Com uma série de referências ao cinema e uma breve homenagem ao teatro, o diretor Kenneth Branagh conduz Belfast, longa que estreia hoje, com sete indicações ao Oscar, incluídas as de filme, direção e roteiro original (categoria vencida no Globo de Ouro). Numa linha muito diversa da que apresenta em Morte no Nilo (em cartaz e com direção de Branagh), desta vez, com o novo filme, vem uma carga altamente intimista e pessoal que atravessa a ação de 1969. Pela ótica do personagem Buddy (o convincente menino Jude Hill), o enredo conjuga a vida familiar dele com posicionamentos políticos e religiosos que, às vésperas dos anos de 1970, desembocaram em arruaça e quebra-quebra no dia a dia da Irlanda do Norte.
Entre "matar ou morrer", evocado em situações e na trilha sonora que traz a inesquecível Do not foresake me do filme de faroeste feito em 1952, Branagh aposta num posicionamento agregador, mas não ingênuo. O pai de Buddy é interpretado por um irreconhecível Jamie Dornan (o Christian Grey de 50 tons de cinza), que, junto com a mãe (papel de Caitríona Balfe), ganham o preciso respaldo dos veteranos Ciarán Hinds (premiado com o National Board of Review, instituição tradicional perpetuada por 113 anos) e Judi Dench, ambos candidatos ao Oscar, na pele de experientes e amáveis avós.
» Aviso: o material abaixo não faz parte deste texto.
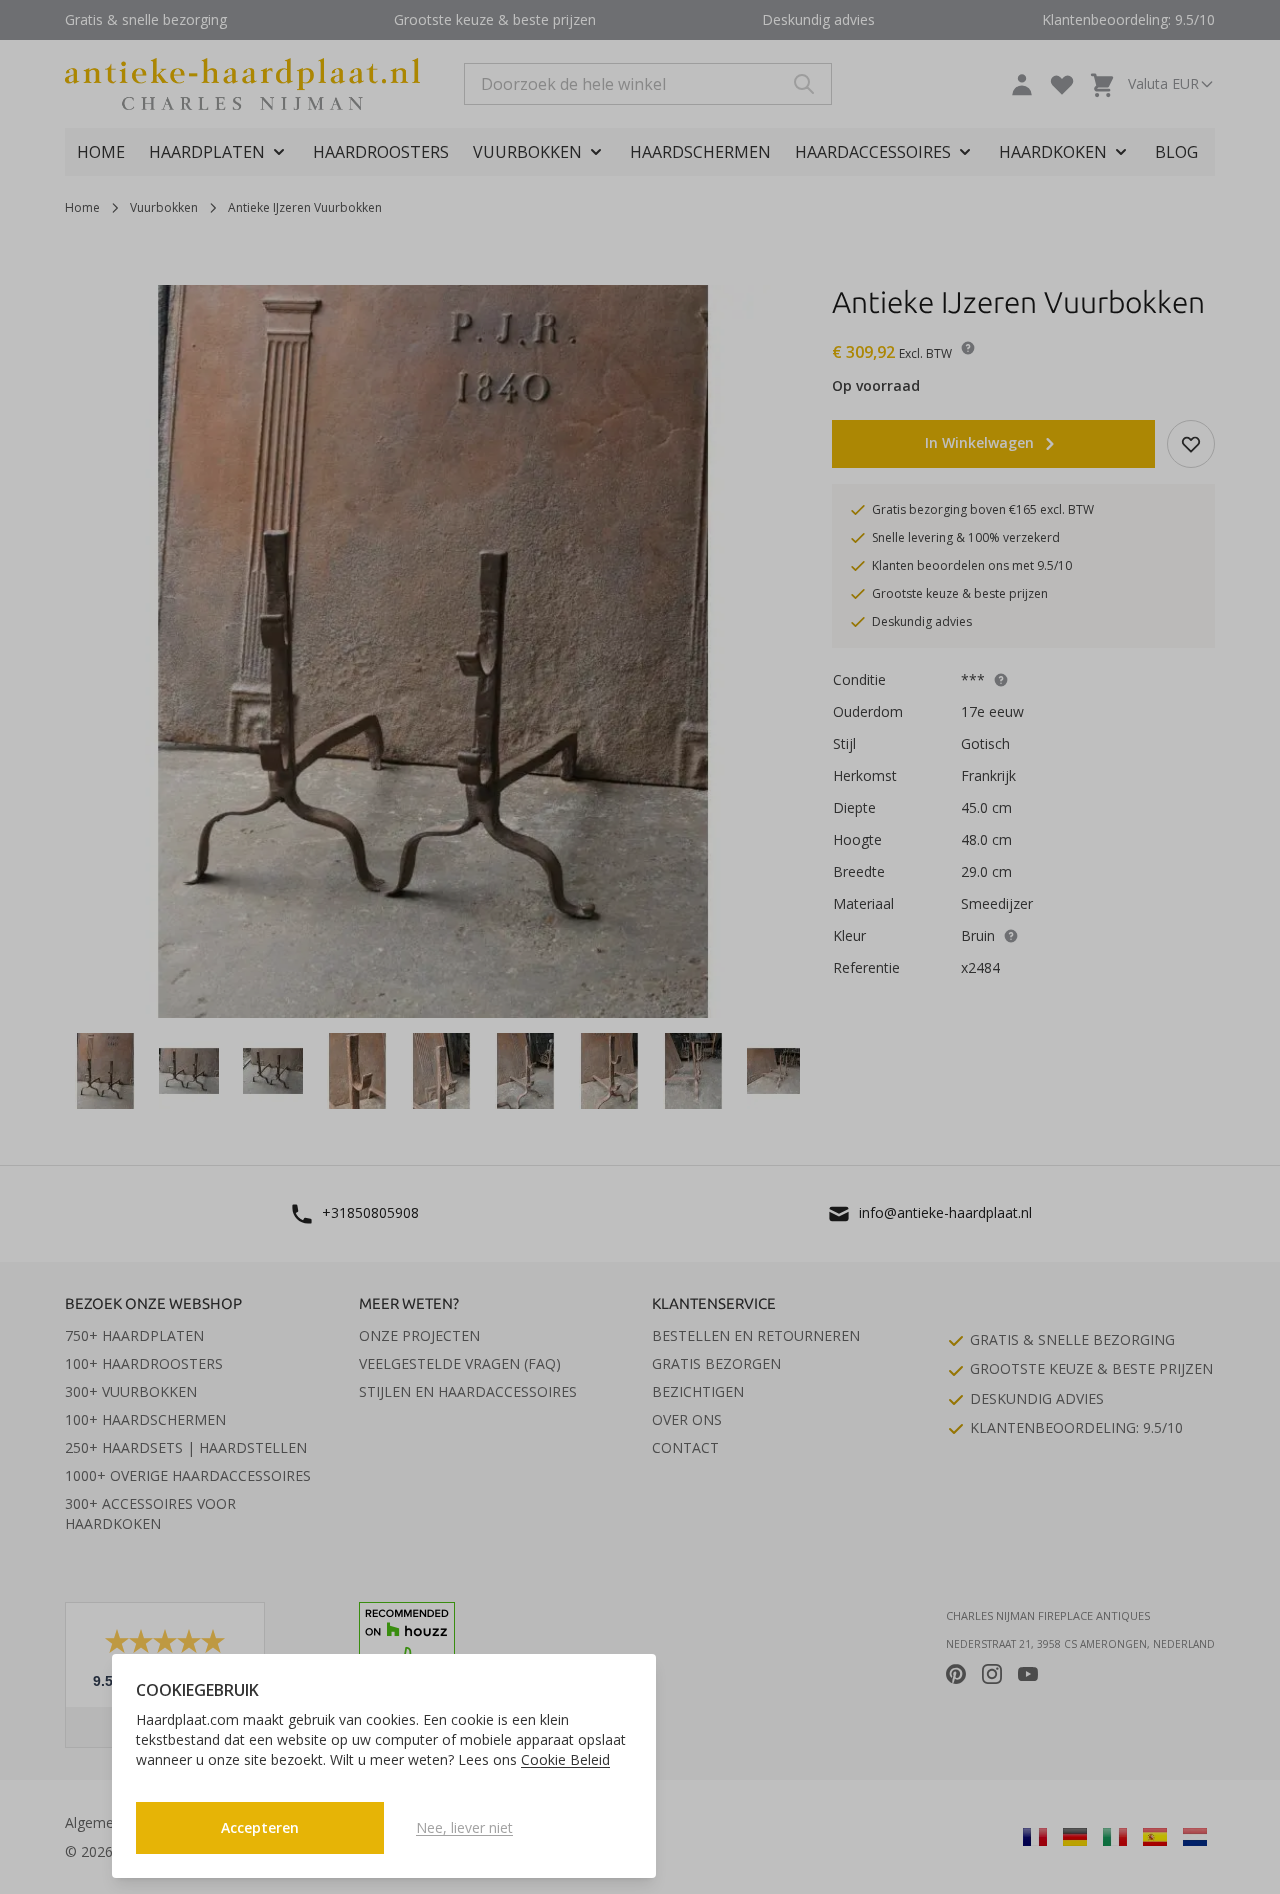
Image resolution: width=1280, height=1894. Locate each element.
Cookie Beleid (565, 1759)
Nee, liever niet (464, 1827)
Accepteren (260, 1827)
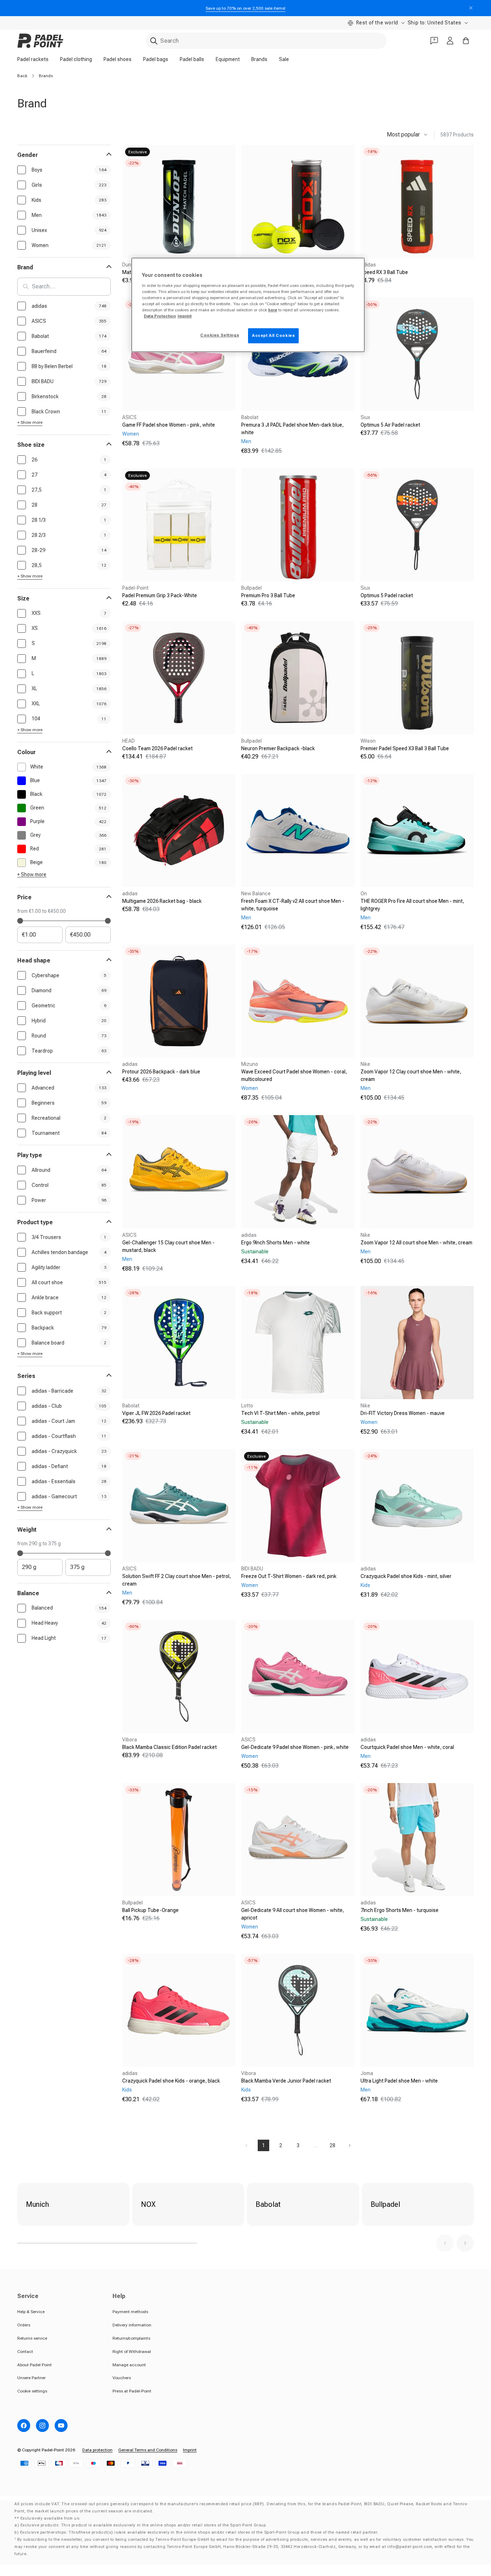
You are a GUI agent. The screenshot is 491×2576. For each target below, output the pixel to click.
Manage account (129, 2364)
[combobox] (266, 41)
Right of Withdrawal (132, 2351)
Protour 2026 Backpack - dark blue (161, 1072)
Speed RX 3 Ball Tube (384, 272)
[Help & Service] (434, 40)
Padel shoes (118, 59)
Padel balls (192, 59)
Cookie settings (32, 2391)
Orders (23, 2324)
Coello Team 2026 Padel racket (157, 748)
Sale (284, 59)
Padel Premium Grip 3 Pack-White (159, 595)
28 (332, 2145)
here (272, 309)
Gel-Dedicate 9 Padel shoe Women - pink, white (295, 1747)
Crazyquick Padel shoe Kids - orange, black (171, 2081)
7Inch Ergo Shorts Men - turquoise (400, 1910)
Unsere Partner (31, 2377)
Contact (25, 2351)
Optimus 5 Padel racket (387, 595)
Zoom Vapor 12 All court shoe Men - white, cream (416, 1242)
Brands (259, 59)
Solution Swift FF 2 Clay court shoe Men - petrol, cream (176, 1580)
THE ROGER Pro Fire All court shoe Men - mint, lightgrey (412, 904)
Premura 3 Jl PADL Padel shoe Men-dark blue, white (292, 428)
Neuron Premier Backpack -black (278, 748)
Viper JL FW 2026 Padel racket (156, 1413)
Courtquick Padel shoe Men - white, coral (407, 1747)
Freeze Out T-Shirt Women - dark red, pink (288, 1576)
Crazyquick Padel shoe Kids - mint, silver (406, 1576)
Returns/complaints (131, 2338)
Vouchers (122, 2377)
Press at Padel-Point (132, 2391)
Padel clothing (76, 59)
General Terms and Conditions (147, 2449)
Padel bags (155, 59)
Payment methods (130, 2311)
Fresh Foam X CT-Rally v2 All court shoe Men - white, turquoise (292, 904)
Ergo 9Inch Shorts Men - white (275, 1242)
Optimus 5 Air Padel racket (390, 425)
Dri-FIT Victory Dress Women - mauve (403, 1413)
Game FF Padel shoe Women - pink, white (168, 425)
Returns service (32, 2338)
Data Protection (160, 316)
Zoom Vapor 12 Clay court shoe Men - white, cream (411, 1075)
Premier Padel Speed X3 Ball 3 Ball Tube (405, 748)
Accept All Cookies (273, 335)
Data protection (97, 2449)
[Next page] (349, 2145)
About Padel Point (34, 2364)
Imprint (190, 2449)
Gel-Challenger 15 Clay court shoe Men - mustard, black (168, 1246)
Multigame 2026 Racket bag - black (162, 901)
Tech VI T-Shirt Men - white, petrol (280, 1413)
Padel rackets (33, 59)
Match (129, 272)
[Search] (154, 41)
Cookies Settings (219, 335)
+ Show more (29, 422)
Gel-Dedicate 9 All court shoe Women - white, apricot (292, 1914)
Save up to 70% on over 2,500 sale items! (245, 8)
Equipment (228, 59)
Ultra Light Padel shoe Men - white (399, 2081)
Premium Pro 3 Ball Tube (268, 595)
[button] (445, 2243)
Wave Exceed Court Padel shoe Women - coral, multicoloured (294, 1075)
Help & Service (31, 2311)
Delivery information (132, 2324)
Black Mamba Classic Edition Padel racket (169, 1747)
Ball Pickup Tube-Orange (150, 1910)
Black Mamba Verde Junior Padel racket (286, 2081)
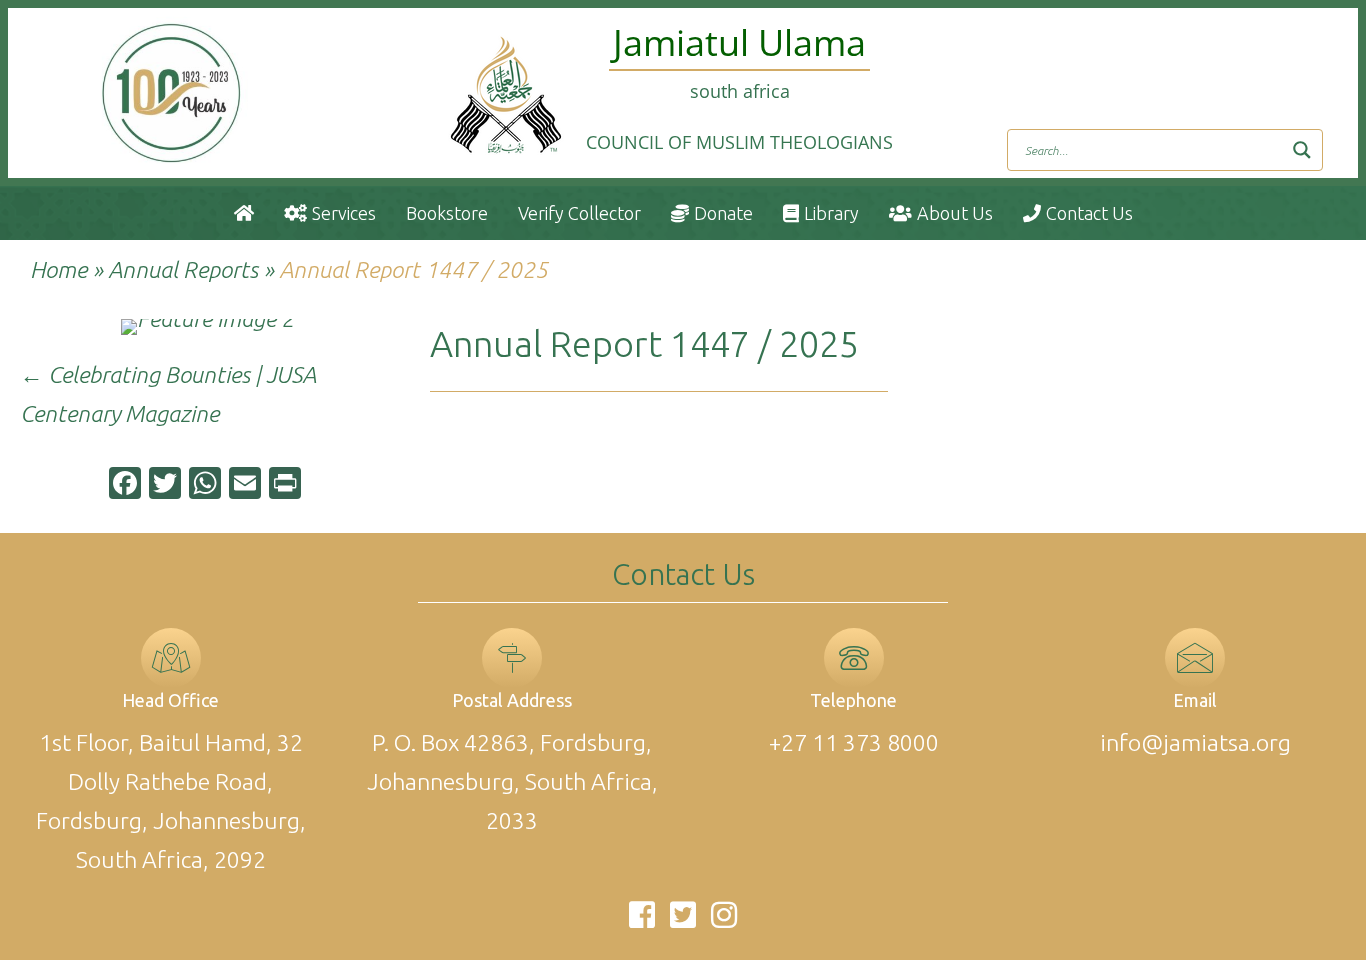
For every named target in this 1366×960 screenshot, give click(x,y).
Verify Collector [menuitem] (579, 213)
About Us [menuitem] (955, 213)
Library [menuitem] (831, 213)
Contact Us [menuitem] (1089, 213)
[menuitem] (244, 213)
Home (58, 269)
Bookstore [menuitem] (447, 213)
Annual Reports (183, 269)
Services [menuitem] (344, 213)
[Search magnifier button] (1302, 150)
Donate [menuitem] (723, 213)
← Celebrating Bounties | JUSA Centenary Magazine (168, 394)
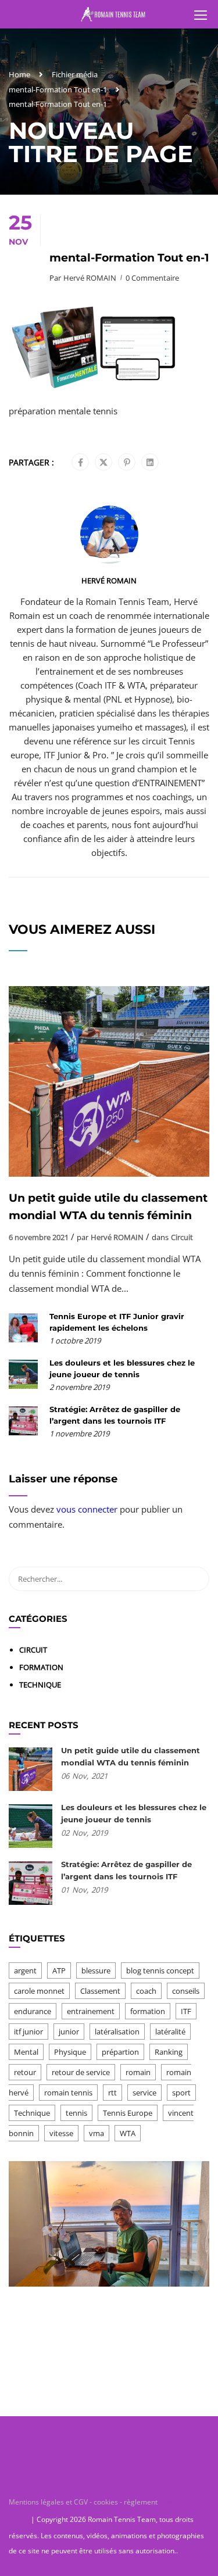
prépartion (120, 2052)
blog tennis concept (160, 1970)
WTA (127, 2133)
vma (96, 2133)
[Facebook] (80, 462)
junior (69, 2031)
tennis (76, 2113)
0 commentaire (152, 278)
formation (147, 2011)
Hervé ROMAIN (89, 278)
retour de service (81, 2072)
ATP (59, 1970)
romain (138, 2072)
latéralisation (117, 2031)
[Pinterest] (127, 462)
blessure (95, 1970)
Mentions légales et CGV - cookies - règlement (84, 2502)
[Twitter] (103, 462)
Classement (100, 1991)
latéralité (170, 2031)
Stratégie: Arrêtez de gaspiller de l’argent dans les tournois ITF (114, 1415)
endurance (32, 2011)
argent (25, 1970)
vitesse (61, 2133)
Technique (40, 1684)
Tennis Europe (127, 2113)
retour (25, 2072)
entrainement (91, 2011)
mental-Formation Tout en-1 (58, 89)
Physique (70, 2052)
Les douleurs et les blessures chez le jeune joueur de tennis (122, 1368)
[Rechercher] (194, 1579)
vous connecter (86, 1509)
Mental (26, 2052)
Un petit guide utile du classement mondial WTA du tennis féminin (108, 1206)
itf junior (28, 2031)
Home (19, 74)
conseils (185, 1991)
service (144, 2092)
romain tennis (68, 2092)
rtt (112, 2092)
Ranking (169, 2052)
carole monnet (39, 1991)
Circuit (182, 1237)
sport (181, 2092)
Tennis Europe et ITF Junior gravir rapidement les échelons (116, 1322)
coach (146, 1991)
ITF (186, 2011)
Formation (41, 1667)
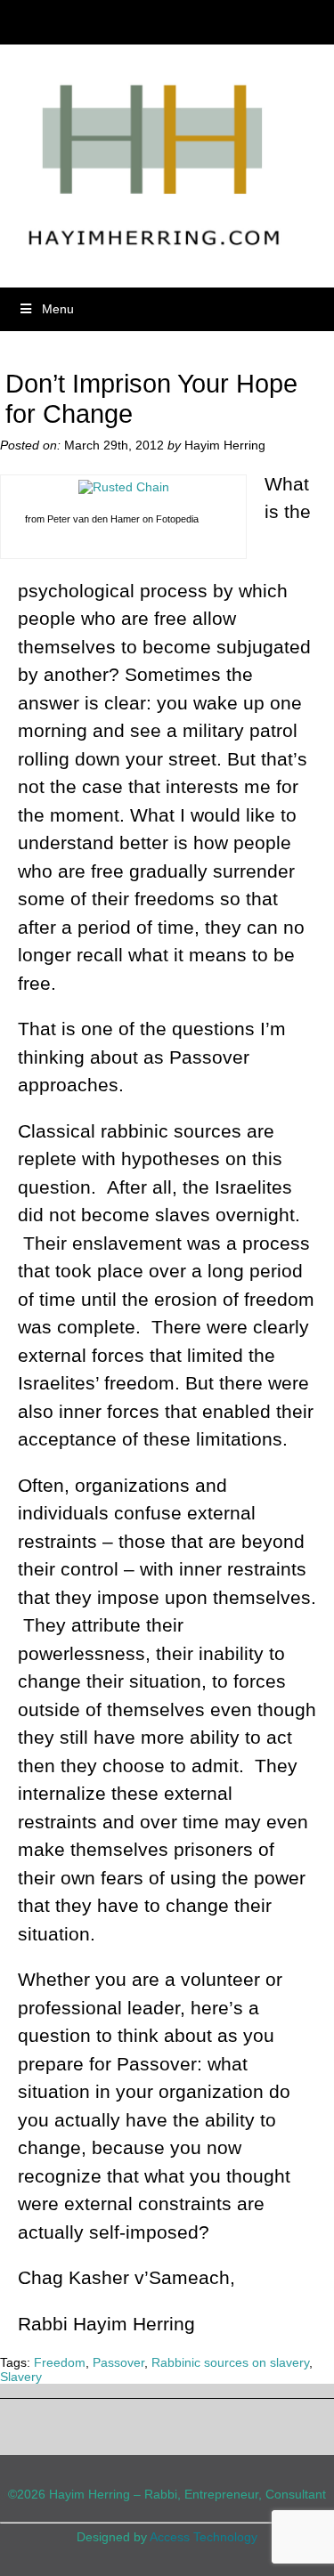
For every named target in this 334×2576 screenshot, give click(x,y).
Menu (58, 309)
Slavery (21, 2376)
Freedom (60, 2362)
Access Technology (203, 2537)
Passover (118, 2362)
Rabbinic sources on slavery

O filme, indiretamente, trata de educação, respeito e crenças, daí o brilho de cenas como a que a personagem de Dench abastece o menino com mesada para mimos às escondidas. Do pai, Buddy, a todo momento, ouve: "seja bonzinho, mas, se não puder, seja ao menos cuidadoso".
Entre mínimos delitos praticados por crianças com gosto pelo chocolate roubado (traço que faz lembrar os filmes de François Truffaut) e competições juvenis estimuladas pelos professores até mesmo na escola, Buddy desvendará, com direito a uma cena amplamente influenciada por Cidade de Deus, centímetros do mundo dos adultos. Belfast, entre discursos de segregação e registros de tempos de desemprego, fotografado em preto e branco por Haris Zambarloukos, faz ecoar filmes de diretores sessentistas engajados como Lindsay Anderson (This sporting life), Jack Cardiff (Filhos e amantes) e Karel Reisz (Tudo começou num sábado).
Fugir, uma solução?
Se hoje a rota de fuga para muitos brasileiros afetados por crises aponta para Portugal ou Galeão, na época vivenciada por Kenneth Branagh (e pelo menino Buddy), Sidney, Vancouver e a Inglaterra despontam como possibilidades para que o pai de Buddy, dependente de um trabalho sazonal e com pilha de impostos atrasados, se liberte. Antes, satisfeito com a segurança da família, o pai fica refém dos perigos com a agitação nas ruas, que acirra ânimos entre católicos e protestantes. Sob o olhar vívido, Buddy também testemunha ocasionais diversões simples dos familiares, pelas ruas da Irlanda.
Na jornada do garoto, a música original de Van Morrison (entre as quais Down to joy, candidata ao Oscar) contribui muito para trazer traço nostálgico, que dá espaço ainda para Everlasting love. Na linha algo otimista, Chitty chitty bang bang é outra música que cria clima, numa animada ida de todos a uma sessão revigorante de O calhambeque mágico (1968). Numa breve piada, a mãe do filme, espectadora involuntária de Mil séculos antes de Cristo (1966), fala da importância de o filho ver a estrela Raquel Welch, de tanga, na tela do cinema. Com enorme vibração, Belfast traz no mérito, desde a colorida abertura, tratamento da constituição e da unidade de uma nação e do destino criado pela luta de gerações.